Disruption of MCL1/BOK transmembrane interaction as a novel strategy to induce cell death in tumours
摘要
MCL1, an anti-apoptotic BCL-2 family member, is frequently overexpressed in multiple tumour types and correlates with poor prognosis; however, targeting its cytosolic domain to release pro-apoptotic effectors has been limited by cardiotoxicity in clinical trials. In this study, we describe a chemically mediated disruption of the MCL1/BOK transmembrane interaction that induces tumour cell death without affecting viability in 3D cardiomyocyte cultures.
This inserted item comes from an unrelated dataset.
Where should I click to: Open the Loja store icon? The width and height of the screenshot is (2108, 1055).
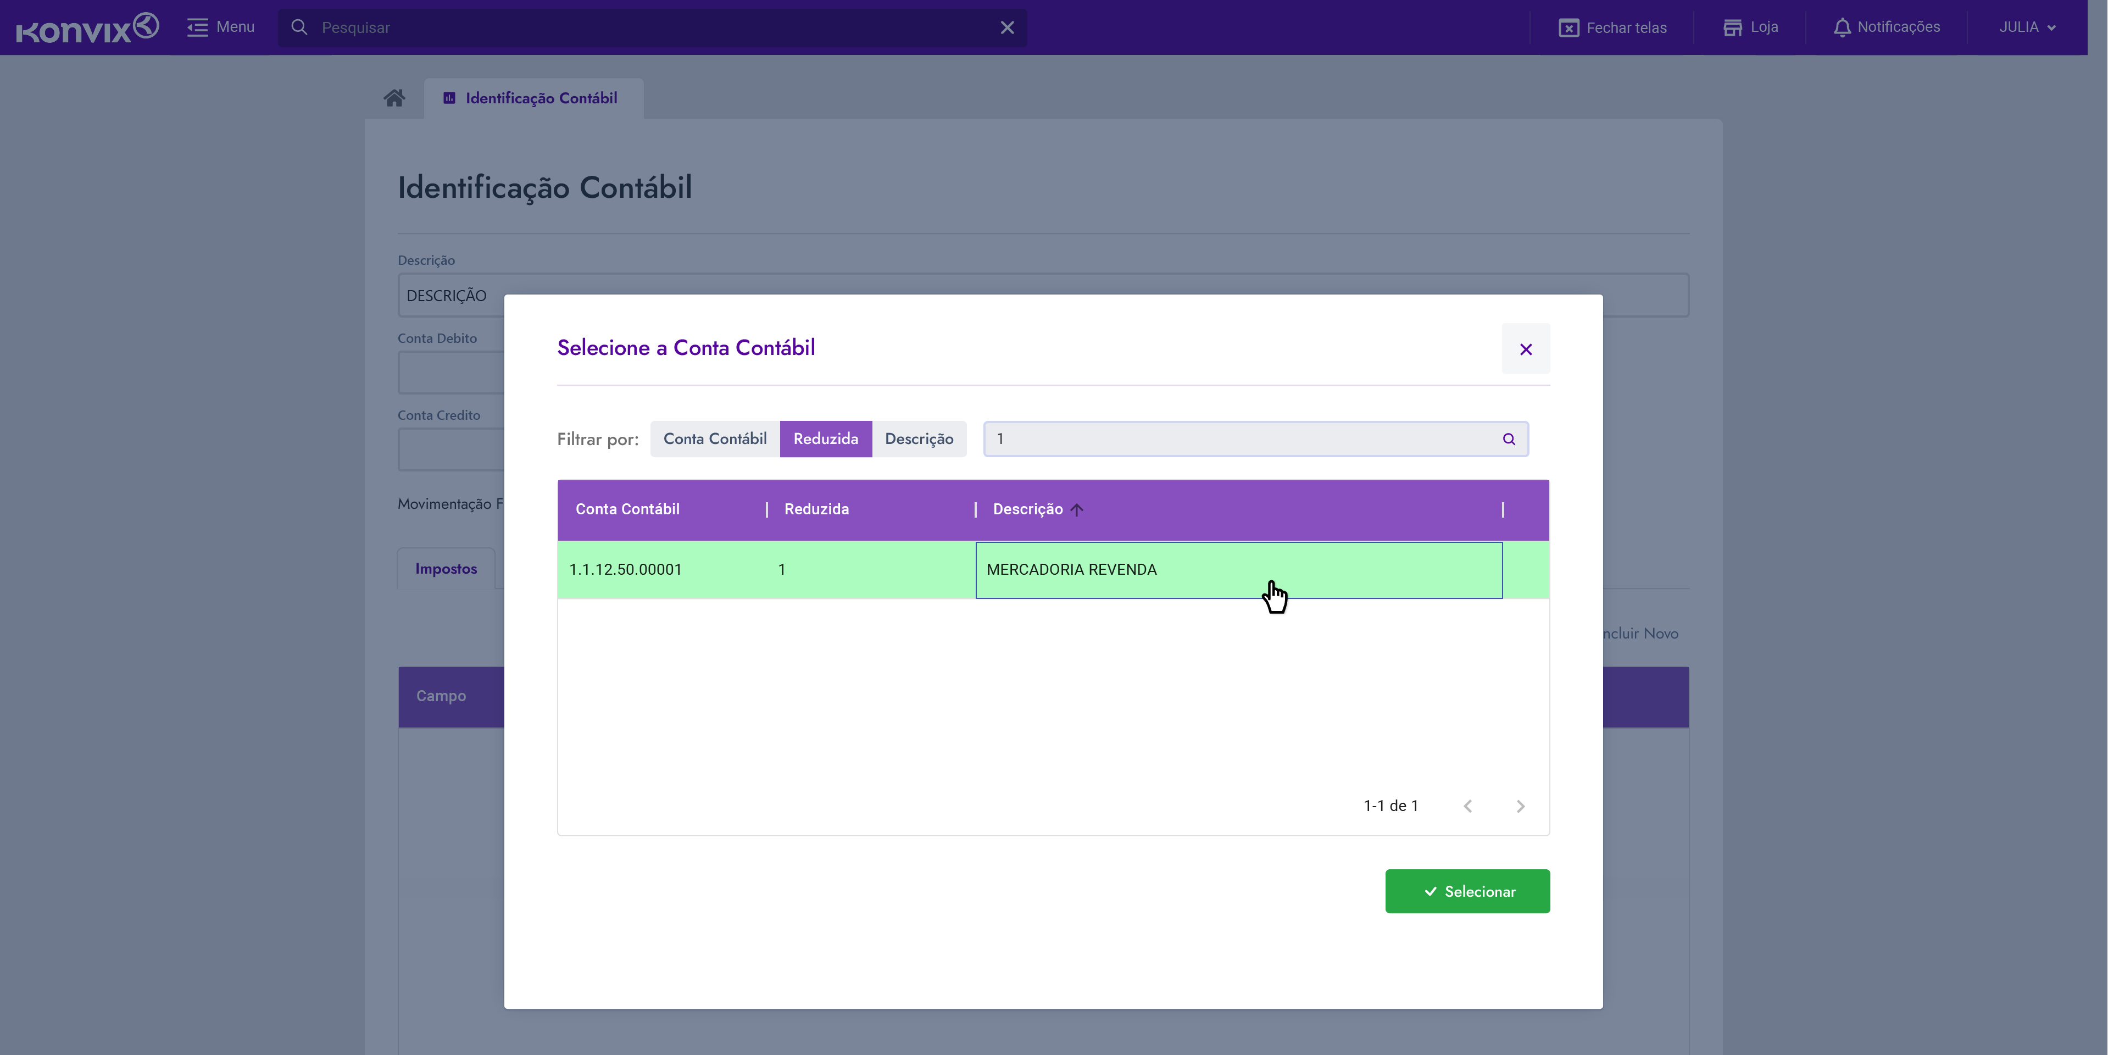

Molecular dynamics simulations and LUV-based assays converged to show that the MBoIN179 disrupts transmembrane dimerization, thereby restoring BOK pore formation inhibited by MCL1. In cells, interference with the MCL1/BOK transmembrane interaction promoted relocalization of BOK from the endoplasmic reticulum to mitochondria, where it engaged a BOK-dependent cell death program in both 2D and 3D breast cancer models, leading to reduced tumour growth and metastasis in vivo. Analysis of patient tumour microarrays further showed that BOK is overexpressed in aggressive breast cancer subtypes and correlates with poor prognosis. Together, these findings identify the MCL1/BOK transmembrane interaction as a tumour-selective vulnerability that can be engaged to promote antitumour responses with cardiac safety, highlighting transmembrane interactions as viable molecular targets.